Some parts of the country only have enough housing stock to satisfy demand for just over a year while others have enough for the next 10 years.

The latest property report from NCB Stockbrokers says that across the country, it would take just over five-and-a-half years to clear the excess stock. It estimates that while property prices are down an average of 49% from their peak, it still sees those prices as “somewhere between fairly valued and 25% overvalued”.

Regarding available properties, the researchers looked at how long the stock would last, assuming standard vacancy rates of either 8% or 6%.

“Figures suggest that it would take between 50 and 68 months to clear the excess stock [nationwide],” they said. “There are, however, dramatic divergences across regions, with the data suggesting that it would take between four and 14 months to clear the excess stock in the Mid-East versus 119 and 139 months in the case of the Border region.”
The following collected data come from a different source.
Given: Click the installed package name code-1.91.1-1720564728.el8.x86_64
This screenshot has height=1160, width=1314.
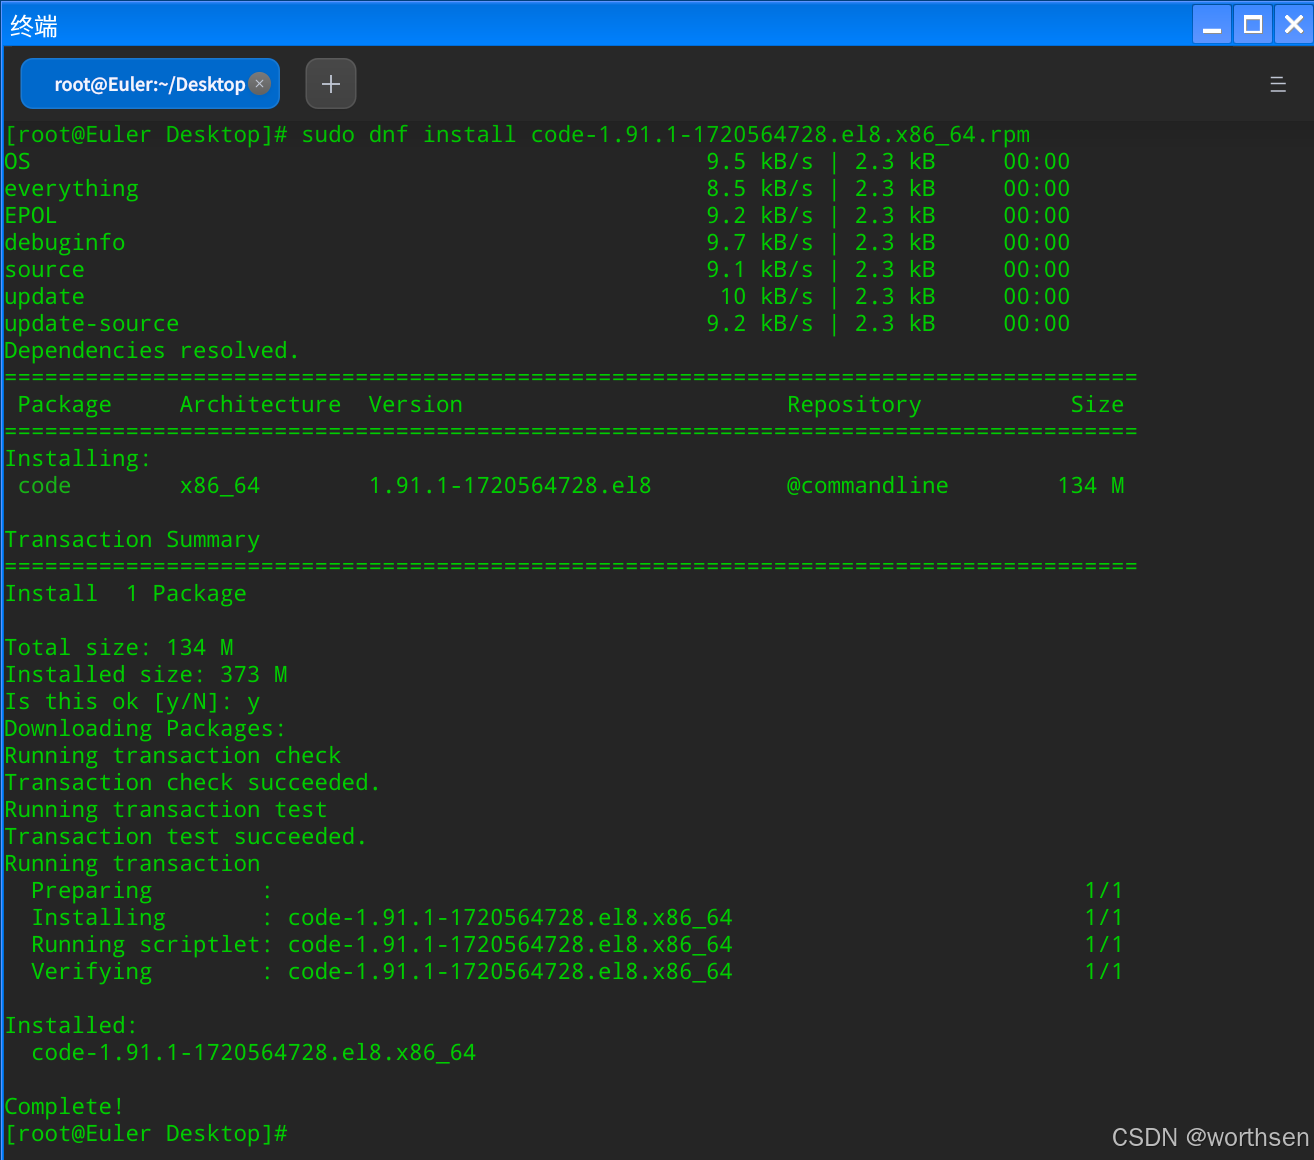Looking at the screenshot, I should pos(253,1052).
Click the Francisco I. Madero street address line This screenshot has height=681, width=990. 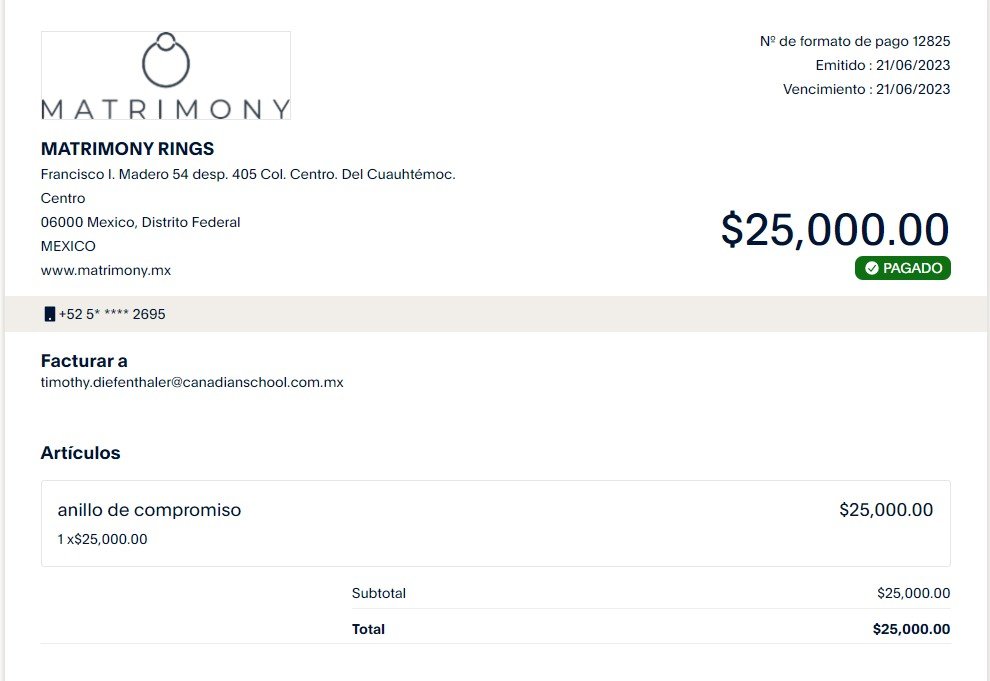click(248, 174)
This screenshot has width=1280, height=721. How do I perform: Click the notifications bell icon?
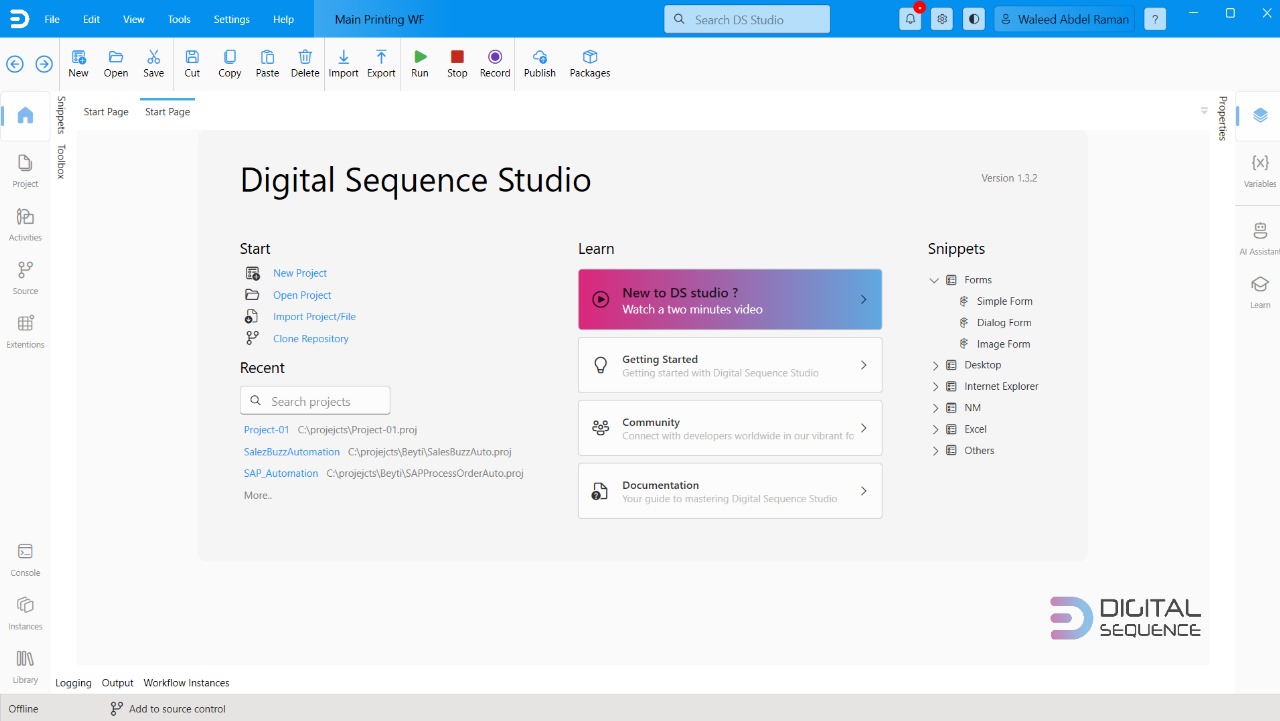(x=910, y=19)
In the Mid-West it would take up to 93 months, in the South-East it would take 65 months, and it would take 106 months in the South-West.

The researchers found property prices are down 49% from the peak, with prices in Dublin down 57% versus 45% for the rest of the country.

“Looking at rental yields and incomes, we see house prices as being somewhere between fairly valued and 25% overvalued. Overall we still expect the national CSO house price index to register a decline of 60% from peak to trough or 20% from current levels.

“In certain parts of the country, Dublin, in particular, and for certain types of accommodation, rental yields are at levels, which would suggest that some parts of the market may have bottomed.”

Bearing that in mind, the researchers said households considering whether to rent or buy should opt for the latter.

“We conclude that it is rational to purchase given current rental prices and current house prices. This does not imply that house prices will not fall further and assumes that the household is not changing property for the life of the mortgage.”

The researchers do forecast there will be an increase in the number of people entering the property market.

They say the boom and subsequent bust have delayed household formation by firstly pricing people out of the market and secondly scaring them out of the market.

They also pointed out that the natural ageing of the population should increase the number of buyers “as older age groups are more likely to form households than younger generations”.